# Task instructions:
Below are some records. Write out exactly their lines from the one with "At what coordinates" through the one with "Task: Select the > $1M wallet depth bar", and leave the pictures behind.

# Records provided:
____________________

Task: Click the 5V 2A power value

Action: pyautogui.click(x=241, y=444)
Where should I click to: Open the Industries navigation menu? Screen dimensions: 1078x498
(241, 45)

____________________

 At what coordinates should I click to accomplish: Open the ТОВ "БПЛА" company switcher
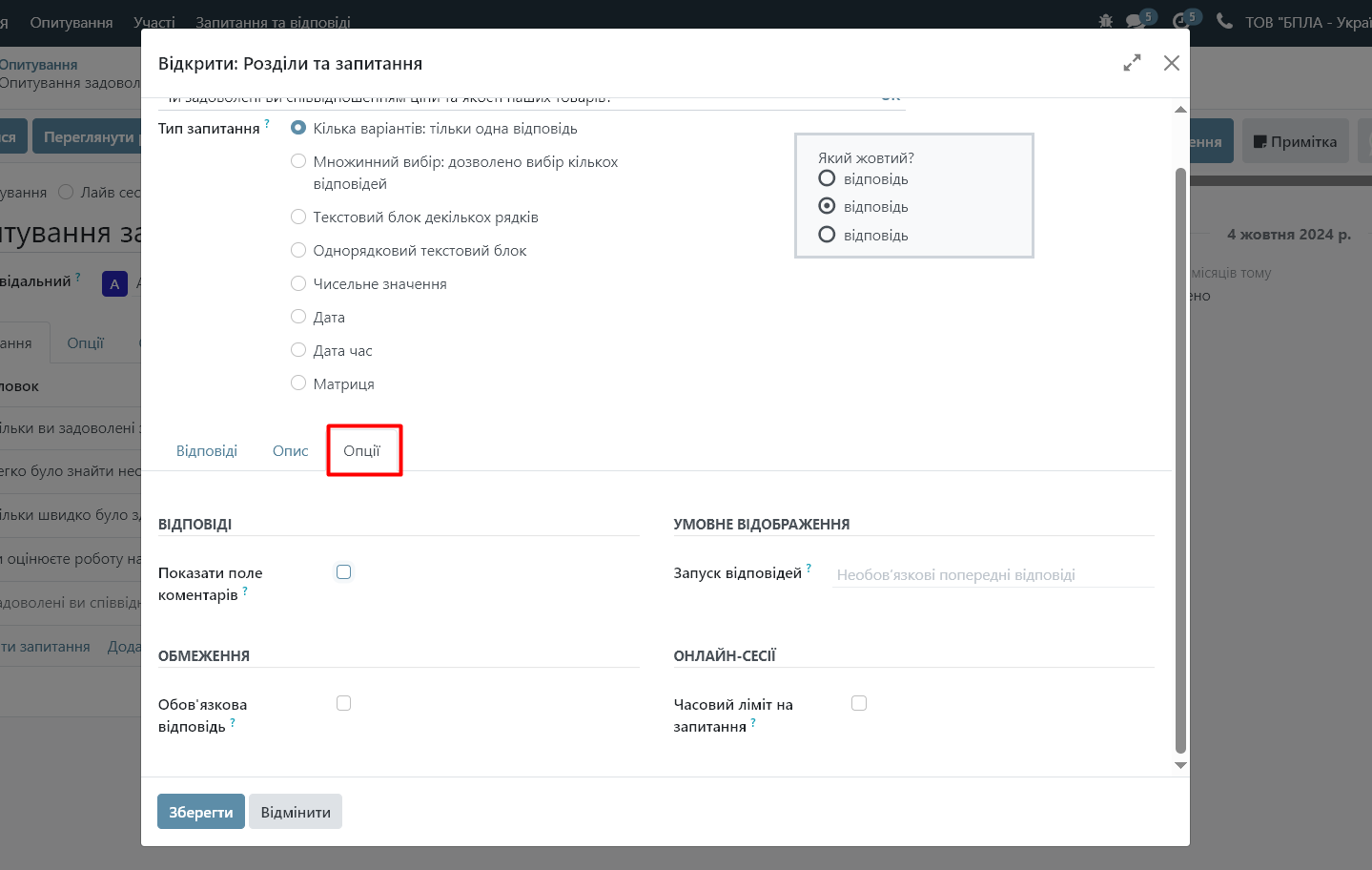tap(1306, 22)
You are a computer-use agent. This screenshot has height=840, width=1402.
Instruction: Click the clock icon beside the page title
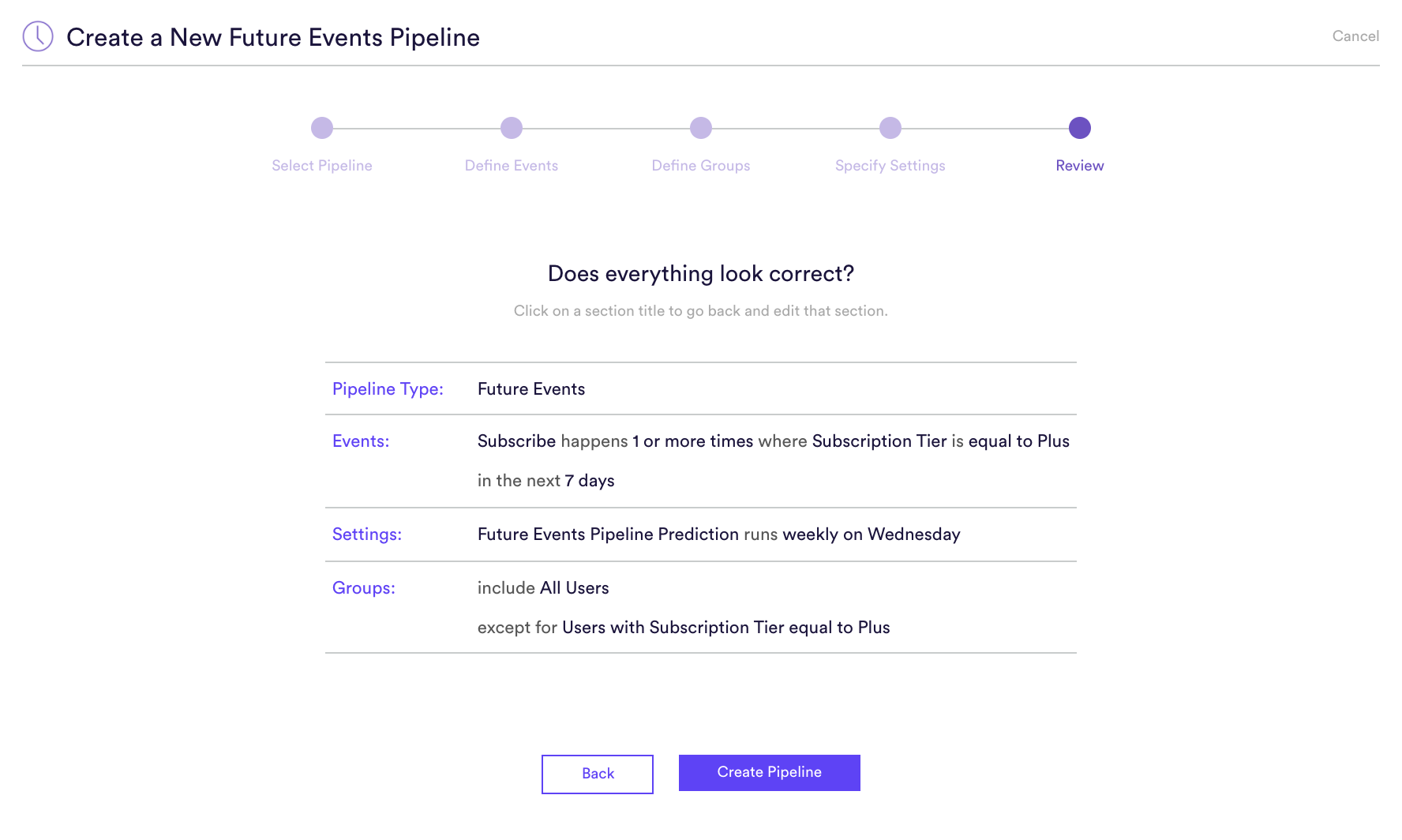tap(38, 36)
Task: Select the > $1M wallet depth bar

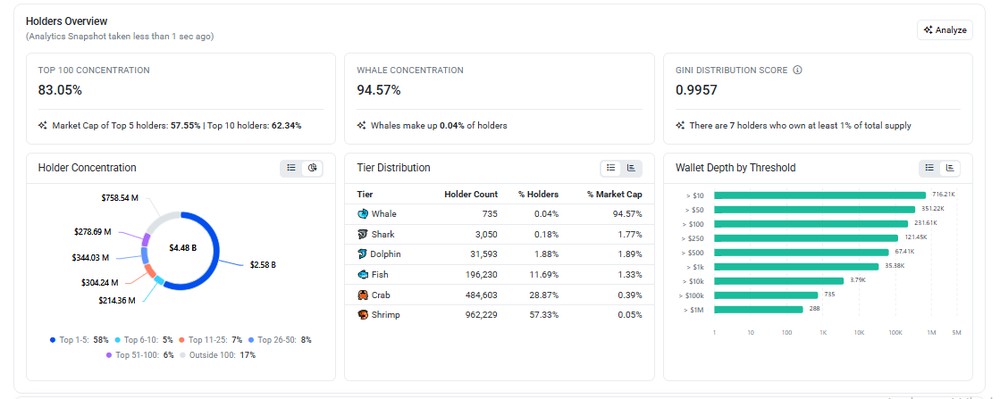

____________________

# Expected answer:
 At what coordinates should I click to accomplish: Open the ТОВ "БПЛА" company switcher
tap(1306, 22)
You are a computer-use agent. This screenshot has height=840, width=1402.
Instruction: Click the clock icon beside the page title
tap(38, 36)
Task: Select the > $1M wallet depth bar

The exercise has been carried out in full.